**Text segment**
Health and Human Services Secretary Alex Azar said Thursday that the Trump administration had learned from the ruling that struck down his approval of work and other “community engagement” requirements for 460,000 Kentuckians on Medicaid, and would keep pushing for such requirements.
Azar said in a speech at the Heritage Foundation that the ruling of U.S. District Judge James Boasberg of Washington was “one blow” to the administration’s efforts, but “We’re fully committed to work requirements and community participation in the Medicaid program. … We’ve learned some things from that piece of litigation of which we disagree. But we’re moving forward.”
The Centers for Medicare and Medicaid Services said recently that it would reopen Kentucky’s proposal for public comment, which would give the administration an opportunity to get into the record evidence addressing Boasberg’s concern that Azar’s Department for Health and Human Servicesfailed to address the state’s forecast that in five years, Kentucky’s Medicaid rolls would have 95,000 fewer people with the plan than without it.
Azar’s remarks, his first public reaction to Boasberg’s ruling, “were striking, and showed just how determined the administration is to press forward on giving states’ flexibility to require ‘able-bodied’ adults to work in some way to qualify for the government-funded health insurance,” Colby Itkoiwtz writes for The Washington Post‘s daily Health 202 report. “Since its creation in 1965, work has never been a prerequisite for Medicaid benefits. But many Republicans argue that the program’s expansion under the Affordable Care Act went beyond the original intent of the law to cover the absolute poorest Americans, and gives people an incentive not to work.”

**Requirement 1**
Duplicate the part of the article on Medicaid work requirements that opens with the words containing "Azar said in" and closes with "than without it.".
**Requirement 2**
According to the article on Medicaid work requirements, why would reopening Kentucky's proposal for public comment help the administration?

**Data for review**

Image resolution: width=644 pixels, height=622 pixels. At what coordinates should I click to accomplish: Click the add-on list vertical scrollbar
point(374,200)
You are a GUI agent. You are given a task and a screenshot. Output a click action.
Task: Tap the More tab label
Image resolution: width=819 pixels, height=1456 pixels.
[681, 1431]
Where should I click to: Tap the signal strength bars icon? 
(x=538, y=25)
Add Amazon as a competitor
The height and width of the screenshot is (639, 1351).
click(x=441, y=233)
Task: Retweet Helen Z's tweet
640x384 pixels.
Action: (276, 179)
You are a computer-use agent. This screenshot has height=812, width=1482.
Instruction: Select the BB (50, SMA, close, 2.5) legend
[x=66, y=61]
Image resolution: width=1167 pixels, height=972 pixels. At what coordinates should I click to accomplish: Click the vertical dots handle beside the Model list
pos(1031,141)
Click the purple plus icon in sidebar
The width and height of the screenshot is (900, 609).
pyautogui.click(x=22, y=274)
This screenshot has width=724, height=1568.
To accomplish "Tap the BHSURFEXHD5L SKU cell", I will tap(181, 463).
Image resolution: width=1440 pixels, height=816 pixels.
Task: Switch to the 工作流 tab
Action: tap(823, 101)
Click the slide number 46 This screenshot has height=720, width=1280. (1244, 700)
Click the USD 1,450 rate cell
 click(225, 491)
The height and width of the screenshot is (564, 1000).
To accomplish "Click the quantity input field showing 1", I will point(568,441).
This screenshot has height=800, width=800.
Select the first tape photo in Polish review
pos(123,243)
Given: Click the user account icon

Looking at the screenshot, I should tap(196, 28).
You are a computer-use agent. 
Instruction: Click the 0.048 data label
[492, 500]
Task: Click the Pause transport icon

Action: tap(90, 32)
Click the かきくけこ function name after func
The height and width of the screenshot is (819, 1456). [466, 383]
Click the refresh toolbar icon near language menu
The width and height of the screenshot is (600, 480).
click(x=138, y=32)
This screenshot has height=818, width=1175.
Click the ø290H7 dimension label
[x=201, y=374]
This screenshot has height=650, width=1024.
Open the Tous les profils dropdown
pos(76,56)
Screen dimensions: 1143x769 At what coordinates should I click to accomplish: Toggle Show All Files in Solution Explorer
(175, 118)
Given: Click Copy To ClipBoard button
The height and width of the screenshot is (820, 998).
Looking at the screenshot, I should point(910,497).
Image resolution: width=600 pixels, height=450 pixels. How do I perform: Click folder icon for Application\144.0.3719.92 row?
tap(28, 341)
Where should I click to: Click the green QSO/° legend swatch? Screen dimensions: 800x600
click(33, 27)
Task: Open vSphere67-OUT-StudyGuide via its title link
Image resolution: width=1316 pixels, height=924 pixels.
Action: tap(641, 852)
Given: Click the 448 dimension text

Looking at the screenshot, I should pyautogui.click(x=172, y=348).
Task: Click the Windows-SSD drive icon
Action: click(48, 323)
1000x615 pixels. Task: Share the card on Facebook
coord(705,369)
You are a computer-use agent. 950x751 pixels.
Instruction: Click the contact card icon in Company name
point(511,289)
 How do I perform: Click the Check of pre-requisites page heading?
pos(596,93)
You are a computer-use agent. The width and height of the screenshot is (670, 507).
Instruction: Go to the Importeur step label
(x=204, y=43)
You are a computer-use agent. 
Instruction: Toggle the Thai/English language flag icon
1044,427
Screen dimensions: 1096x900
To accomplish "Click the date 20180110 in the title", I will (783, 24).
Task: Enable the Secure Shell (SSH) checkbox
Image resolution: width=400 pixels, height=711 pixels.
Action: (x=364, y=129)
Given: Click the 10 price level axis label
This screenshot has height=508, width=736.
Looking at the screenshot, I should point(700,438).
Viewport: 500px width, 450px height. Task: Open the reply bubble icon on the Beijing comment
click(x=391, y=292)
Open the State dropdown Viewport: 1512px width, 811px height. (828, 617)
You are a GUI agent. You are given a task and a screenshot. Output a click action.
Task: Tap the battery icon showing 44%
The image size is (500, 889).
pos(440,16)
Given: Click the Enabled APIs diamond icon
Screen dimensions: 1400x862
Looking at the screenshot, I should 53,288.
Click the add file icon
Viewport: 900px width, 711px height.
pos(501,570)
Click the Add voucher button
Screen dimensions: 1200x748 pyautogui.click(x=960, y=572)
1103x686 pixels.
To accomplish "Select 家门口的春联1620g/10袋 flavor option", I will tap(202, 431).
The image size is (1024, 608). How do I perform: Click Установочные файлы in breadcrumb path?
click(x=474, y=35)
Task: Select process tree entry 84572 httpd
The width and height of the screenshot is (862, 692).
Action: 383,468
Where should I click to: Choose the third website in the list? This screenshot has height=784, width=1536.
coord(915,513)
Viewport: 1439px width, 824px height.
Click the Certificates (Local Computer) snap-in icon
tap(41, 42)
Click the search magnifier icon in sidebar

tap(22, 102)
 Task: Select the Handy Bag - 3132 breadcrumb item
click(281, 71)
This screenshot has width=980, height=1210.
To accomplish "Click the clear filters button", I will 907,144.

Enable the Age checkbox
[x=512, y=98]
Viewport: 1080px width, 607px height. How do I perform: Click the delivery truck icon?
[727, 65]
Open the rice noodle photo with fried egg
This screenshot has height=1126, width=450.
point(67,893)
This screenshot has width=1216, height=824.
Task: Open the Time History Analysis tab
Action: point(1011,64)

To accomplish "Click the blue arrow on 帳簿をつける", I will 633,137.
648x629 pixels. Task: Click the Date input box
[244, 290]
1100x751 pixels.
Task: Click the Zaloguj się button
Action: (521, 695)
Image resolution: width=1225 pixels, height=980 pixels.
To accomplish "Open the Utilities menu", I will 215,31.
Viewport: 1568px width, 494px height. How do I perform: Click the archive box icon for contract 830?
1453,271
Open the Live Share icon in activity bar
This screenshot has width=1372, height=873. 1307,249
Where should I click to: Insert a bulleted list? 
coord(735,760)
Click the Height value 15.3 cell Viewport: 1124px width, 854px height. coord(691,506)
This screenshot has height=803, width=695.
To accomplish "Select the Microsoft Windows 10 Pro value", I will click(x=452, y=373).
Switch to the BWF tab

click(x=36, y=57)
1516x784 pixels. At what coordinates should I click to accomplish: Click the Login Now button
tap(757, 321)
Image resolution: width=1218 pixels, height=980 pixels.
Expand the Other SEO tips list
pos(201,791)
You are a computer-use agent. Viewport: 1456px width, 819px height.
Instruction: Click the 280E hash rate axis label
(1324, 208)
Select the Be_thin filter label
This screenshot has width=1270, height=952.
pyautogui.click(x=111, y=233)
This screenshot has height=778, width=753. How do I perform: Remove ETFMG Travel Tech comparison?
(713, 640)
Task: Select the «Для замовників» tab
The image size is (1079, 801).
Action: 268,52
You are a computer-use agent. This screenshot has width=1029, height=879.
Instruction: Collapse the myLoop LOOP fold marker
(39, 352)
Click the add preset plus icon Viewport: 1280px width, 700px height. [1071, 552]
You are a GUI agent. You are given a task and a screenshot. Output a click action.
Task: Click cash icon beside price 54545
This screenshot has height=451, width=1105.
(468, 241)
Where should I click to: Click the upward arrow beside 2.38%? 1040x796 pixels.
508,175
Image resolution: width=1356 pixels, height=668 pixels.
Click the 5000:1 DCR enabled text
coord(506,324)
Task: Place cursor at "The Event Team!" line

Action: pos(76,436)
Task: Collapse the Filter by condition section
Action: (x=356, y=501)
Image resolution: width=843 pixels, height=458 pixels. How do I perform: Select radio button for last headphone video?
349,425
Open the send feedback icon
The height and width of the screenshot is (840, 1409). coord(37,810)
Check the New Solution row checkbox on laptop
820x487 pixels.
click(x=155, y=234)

**Expected answer 1**
Azar said in a speech at the Heritage Foundation that the ruling of U.S. District Judge James Boasberg of Washington was “one blow” to the administration’s efforts, but “We’re fully committed to work requirements and community participation in the Medicaid program. … We’ve learned some things from that piece of litigation of which we disagree. But we’re moving forward.”
The Centers for Medicare and Medicaid Services said recently that it would reopen Kentucky’s proposal for public comment, which would give the administration an opportunity to get into the record evidence addressing Boasberg’s concern that Azar’s Department for Health and Human Servicesfailed to address the state’s forecast that in five years, Kentucky’s Medicaid rolls would have 95,000 fewer people with the plan than without it.

**Expected answer 2**
It would let the administration put evidence into the record that addresses Judge Boasberg's concern. He found that the Department of Health and Human Services had failed to address Kentucky's forecast that, in five years, its Medicaid rolls would have 95,000 fewer people with the plan than without it.